EXERCISE OBJECTIVE
Please take the records that follow and repeat exactly the lines starting with the line with "FANS (568, 797)" and going on through the line with "RIVISTE SPECIALIZZATE (603, 852)".

Saved entries:

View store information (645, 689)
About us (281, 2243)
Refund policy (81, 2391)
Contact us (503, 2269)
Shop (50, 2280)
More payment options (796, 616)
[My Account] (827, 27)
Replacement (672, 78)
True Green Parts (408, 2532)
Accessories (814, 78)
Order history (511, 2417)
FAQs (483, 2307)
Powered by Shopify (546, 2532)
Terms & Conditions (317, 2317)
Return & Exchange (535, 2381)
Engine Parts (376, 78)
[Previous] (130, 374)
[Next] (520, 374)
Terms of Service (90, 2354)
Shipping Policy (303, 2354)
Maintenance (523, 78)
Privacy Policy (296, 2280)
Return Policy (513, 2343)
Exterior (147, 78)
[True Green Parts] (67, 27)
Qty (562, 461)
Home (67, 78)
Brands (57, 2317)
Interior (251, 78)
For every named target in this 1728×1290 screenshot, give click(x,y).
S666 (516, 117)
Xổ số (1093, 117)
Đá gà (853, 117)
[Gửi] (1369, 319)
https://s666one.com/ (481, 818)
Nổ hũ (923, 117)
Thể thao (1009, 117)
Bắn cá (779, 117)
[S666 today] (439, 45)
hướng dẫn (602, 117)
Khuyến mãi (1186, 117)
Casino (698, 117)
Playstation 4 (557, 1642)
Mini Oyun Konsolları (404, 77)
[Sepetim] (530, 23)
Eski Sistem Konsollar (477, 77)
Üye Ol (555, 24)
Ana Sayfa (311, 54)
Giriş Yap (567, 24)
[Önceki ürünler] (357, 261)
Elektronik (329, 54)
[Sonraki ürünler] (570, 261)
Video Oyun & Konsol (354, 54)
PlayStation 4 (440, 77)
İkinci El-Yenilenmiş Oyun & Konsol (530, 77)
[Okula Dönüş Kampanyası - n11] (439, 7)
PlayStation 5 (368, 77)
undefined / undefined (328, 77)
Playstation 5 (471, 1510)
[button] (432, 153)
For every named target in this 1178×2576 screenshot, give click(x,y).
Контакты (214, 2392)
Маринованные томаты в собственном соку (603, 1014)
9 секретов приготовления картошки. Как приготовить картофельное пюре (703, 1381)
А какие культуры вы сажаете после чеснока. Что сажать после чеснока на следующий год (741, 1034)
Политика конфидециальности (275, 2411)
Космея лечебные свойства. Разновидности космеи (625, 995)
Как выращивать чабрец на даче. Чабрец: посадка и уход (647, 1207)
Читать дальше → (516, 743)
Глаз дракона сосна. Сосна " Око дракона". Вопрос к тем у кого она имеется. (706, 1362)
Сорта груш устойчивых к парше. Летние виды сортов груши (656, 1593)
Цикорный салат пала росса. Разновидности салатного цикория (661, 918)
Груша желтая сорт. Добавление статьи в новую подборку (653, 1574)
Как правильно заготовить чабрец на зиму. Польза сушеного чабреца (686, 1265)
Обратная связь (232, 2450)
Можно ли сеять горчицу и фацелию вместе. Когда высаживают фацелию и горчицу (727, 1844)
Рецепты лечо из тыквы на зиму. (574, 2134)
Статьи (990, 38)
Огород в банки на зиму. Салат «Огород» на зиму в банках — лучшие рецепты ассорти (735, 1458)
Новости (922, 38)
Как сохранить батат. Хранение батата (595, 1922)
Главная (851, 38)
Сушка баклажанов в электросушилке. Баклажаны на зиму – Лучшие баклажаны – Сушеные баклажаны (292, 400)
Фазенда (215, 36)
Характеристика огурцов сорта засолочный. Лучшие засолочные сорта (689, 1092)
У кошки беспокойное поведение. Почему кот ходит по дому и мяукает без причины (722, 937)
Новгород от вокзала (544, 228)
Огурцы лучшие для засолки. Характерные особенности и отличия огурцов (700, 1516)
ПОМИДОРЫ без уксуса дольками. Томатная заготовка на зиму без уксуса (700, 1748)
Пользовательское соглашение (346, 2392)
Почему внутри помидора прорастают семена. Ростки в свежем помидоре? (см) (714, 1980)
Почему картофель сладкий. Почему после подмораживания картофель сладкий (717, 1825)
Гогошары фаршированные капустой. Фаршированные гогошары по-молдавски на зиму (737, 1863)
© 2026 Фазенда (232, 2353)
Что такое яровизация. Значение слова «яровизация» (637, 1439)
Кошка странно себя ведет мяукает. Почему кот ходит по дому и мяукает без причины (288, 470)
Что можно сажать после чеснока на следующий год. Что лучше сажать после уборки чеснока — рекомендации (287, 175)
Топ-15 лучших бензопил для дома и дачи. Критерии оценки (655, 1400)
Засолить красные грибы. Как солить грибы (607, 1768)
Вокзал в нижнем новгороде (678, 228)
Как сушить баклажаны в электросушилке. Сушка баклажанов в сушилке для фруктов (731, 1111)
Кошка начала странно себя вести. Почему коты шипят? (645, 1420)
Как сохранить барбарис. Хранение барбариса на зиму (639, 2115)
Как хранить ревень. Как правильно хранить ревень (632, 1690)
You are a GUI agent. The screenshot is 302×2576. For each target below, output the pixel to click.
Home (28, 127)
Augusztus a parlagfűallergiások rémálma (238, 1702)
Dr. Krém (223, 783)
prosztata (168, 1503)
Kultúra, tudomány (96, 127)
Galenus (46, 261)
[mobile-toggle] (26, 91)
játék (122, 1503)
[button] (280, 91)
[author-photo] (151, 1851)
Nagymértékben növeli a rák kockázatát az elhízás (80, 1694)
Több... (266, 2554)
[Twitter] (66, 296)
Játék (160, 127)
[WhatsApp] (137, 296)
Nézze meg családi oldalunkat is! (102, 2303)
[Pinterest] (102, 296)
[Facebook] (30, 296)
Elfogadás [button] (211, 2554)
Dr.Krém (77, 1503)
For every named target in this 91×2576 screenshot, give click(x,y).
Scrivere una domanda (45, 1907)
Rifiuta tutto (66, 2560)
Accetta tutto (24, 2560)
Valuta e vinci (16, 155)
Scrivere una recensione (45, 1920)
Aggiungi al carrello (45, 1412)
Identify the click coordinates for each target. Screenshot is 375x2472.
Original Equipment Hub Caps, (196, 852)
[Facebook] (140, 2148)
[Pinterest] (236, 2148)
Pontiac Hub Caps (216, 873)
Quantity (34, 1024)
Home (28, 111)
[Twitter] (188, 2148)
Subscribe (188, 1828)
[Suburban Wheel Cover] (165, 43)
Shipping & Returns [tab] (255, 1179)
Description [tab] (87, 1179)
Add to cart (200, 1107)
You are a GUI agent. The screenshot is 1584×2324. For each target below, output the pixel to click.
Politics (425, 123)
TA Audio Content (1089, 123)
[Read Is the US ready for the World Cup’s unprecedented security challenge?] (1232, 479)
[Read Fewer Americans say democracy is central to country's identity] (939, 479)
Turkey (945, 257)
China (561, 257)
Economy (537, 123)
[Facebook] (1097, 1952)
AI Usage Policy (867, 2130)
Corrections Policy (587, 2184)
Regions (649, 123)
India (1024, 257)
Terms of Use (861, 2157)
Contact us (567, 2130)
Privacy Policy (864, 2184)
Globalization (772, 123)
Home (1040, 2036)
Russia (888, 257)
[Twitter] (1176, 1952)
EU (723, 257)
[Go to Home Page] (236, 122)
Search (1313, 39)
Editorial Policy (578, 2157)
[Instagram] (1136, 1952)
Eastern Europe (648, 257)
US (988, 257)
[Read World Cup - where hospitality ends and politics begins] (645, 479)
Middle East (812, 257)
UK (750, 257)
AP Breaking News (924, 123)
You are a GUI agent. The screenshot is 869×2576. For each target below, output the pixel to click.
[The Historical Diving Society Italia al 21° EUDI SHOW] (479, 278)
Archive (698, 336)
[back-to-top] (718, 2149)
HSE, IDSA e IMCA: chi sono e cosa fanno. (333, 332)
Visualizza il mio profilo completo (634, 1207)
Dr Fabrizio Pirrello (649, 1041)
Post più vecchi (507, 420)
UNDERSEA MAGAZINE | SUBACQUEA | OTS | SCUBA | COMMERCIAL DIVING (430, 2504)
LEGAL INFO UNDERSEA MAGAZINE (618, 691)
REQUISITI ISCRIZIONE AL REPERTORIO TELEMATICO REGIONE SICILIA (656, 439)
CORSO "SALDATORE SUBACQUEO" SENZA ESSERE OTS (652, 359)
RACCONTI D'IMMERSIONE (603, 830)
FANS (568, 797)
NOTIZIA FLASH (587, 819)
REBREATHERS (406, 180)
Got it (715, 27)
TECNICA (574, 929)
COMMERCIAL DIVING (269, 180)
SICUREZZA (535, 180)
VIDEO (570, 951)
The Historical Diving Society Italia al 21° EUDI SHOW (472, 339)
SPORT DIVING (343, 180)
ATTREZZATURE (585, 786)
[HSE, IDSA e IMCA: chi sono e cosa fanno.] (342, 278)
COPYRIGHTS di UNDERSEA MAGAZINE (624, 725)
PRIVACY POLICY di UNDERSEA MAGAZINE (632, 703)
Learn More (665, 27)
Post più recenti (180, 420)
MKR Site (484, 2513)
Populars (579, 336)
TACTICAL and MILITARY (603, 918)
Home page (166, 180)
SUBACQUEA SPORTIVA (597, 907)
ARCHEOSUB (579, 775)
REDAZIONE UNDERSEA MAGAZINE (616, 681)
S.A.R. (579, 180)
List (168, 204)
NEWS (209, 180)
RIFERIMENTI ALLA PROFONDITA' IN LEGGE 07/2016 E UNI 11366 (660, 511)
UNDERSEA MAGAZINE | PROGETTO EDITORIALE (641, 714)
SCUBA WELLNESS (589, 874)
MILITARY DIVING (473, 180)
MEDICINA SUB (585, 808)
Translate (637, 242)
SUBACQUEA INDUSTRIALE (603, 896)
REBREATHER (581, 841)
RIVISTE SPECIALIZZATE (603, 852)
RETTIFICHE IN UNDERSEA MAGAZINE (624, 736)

EXERCISE RESULT
FANS (568, 797)
NOTIZIA FLASH (587, 819)
REBREATHERS (406, 180)
Got it (715, 27)
TECNICA (574, 929)
COMMERCIAL DIVING (269, 180)
SICUREZZA (535, 180)
VIDEO (570, 951)
The Historical Diving Society Italia al 21° EUDI SHOW (472, 339)
SPORT DIVING (343, 180)
ATTREZZATURE (585, 786)
[HSE, IDSA e IMCA: chi sono e cosa fanno.] (342, 278)
COPYRIGHTS di UNDERSEA MAGAZINE (624, 725)
PRIVACY POLICY di UNDERSEA MAGAZINE (632, 703)
Learn More (665, 27)
Post più recenti (180, 420)
MKR Site (484, 2513)
Populars (579, 336)
TACTICAL and MILITARY (603, 918)
Home page (166, 180)
SUBACQUEA SPORTIVA (597, 907)
ARCHEOSUB (579, 775)
REDAZIONE UNDERSEA MAGAZINE (616, 681)
S.A.R. (579, 180)
List (168, 204)
NEWS (209, 180)
RIFERIMENTI ALLA PROFONDITA' IN LEGGE 07/2016 E UNI 11366 (660, 511)
UNDERSEA MAGAZINE | PROGETTO EDITORIALE (641, 714)
SCUBA WELLNESS (589, 874)
MILITARY DIVING (473, 180)
MEDICINA SUB (585, 808)
Translate (637, 242)
SUBACQUEA INDUSTRIALE (603, 896)
REBREATHER (581, 841)
RIVISTE SPECIALIZZATE (603, 852)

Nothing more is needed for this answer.